Sentence one: I know of no evidence that stranding prepositions causes
"problems" in anybody's writing; I've seen no examples where stranding
a preposition has produced difficulties in interpretation, and I'll bet
Eggenschwiler & Biggs have no such examples from real life.
(Of course, you can invent examples with ungrammatical strandings in
them, but if people aren't inclined to strand in these situations they
don't need advice on where to put their prepositions.) In real
life, awkward or even ungrammatical
FRONTINGS do occur,
though, as an unfortunate consequence of
Dryden's
Rule, to which I now turn. Ok, but not before I give an
example of a really bad fronting, from LaTeX documentation (thanks to
Geoff Pullum, who sent me this gem on 28 August 2002):
The graphics backend driver now knows
with what you are TeXing the document, so it can go out and look for
the file with an admissible extension...
Sentence two states Dryden's Rule (in a common, but inadequate,
formulation) and presupposes that it used to be "strictly enforced",
whatever that means. This is just false. English, whether
spoken or written, has never obeyed Dryden's Rule. There has been
no lowering of standards, no falling away from some golden age of order
and regulation in the world of prepositions.

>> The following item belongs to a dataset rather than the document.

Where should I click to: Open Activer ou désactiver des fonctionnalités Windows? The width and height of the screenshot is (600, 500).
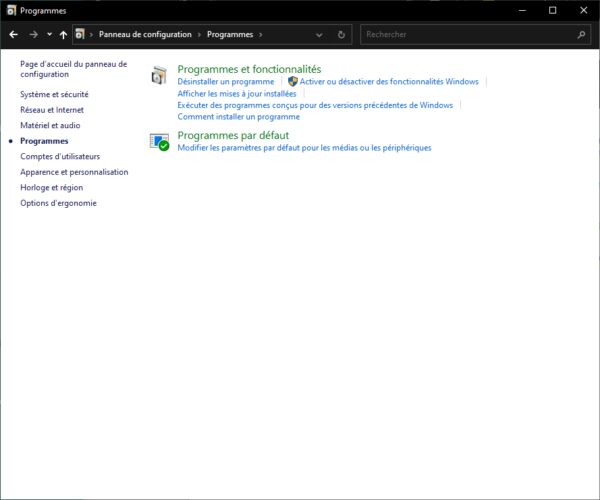click(389, 81)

Sentence three maintains that "many writers avoid ending sentences with
prepositions", a claim that is probably also false. I doubt that
the number of non-stranding writers is very high, and I'm sure they
don't consistently avoid stranding. Just look at actual writing.
And then we get the advice: Dryden's Rule is generally a good thing,
but you should do whatever feels right to you. This is
monumentally unhelpful. If I find that I am about to strand a
preposition in my writing, well, then, it felt natural to me, so why
should I consider rewriting my sentence so as to front the
preposition? As far as I can see, the only effect of this advice
is to mess with students' minds by inducing Preposition Anxiety.
There's enough of that going around already.
The CliffsNotes volumes are supposed to function as guides to "the
basics" (that's what Hillegass's "Note to the Reader", inside the front
cover of each book, says). They are a souped-up version of the
Classic Comics/Classics Illustrated volumes that they drove out of
business. (I have an enormous fondness for these comics.
But of course as guides to literature they were hopeless, since they
translated prose into a very different, largely visual, medium and
drastically chopped plot lines and character development to fit
everything into a 64-page format. Hmm... Now I'm trying to
imagine the Classics Illustrated version of the
Cambridge Grammar of the English Language.)
Souped-up in the sense that they present themselves as both accurate
and useful. (The most that the Classics Illustrated people said
for their comics was that they might encourage kids to read the
original literature. I was once, and only once, led to an
original in this fashion: W. H. Hudson's
Green Mansions. It hadn't
occurred to me that the prose might be even more overheated than the
comic book. It was not a good date.)
I have no idea how the other CliffsQuickReview volumes measure up on
the accuracy and usefulness scales, but I have to say that, on the
basis of this one, I'm glad there's no Linguistics volume.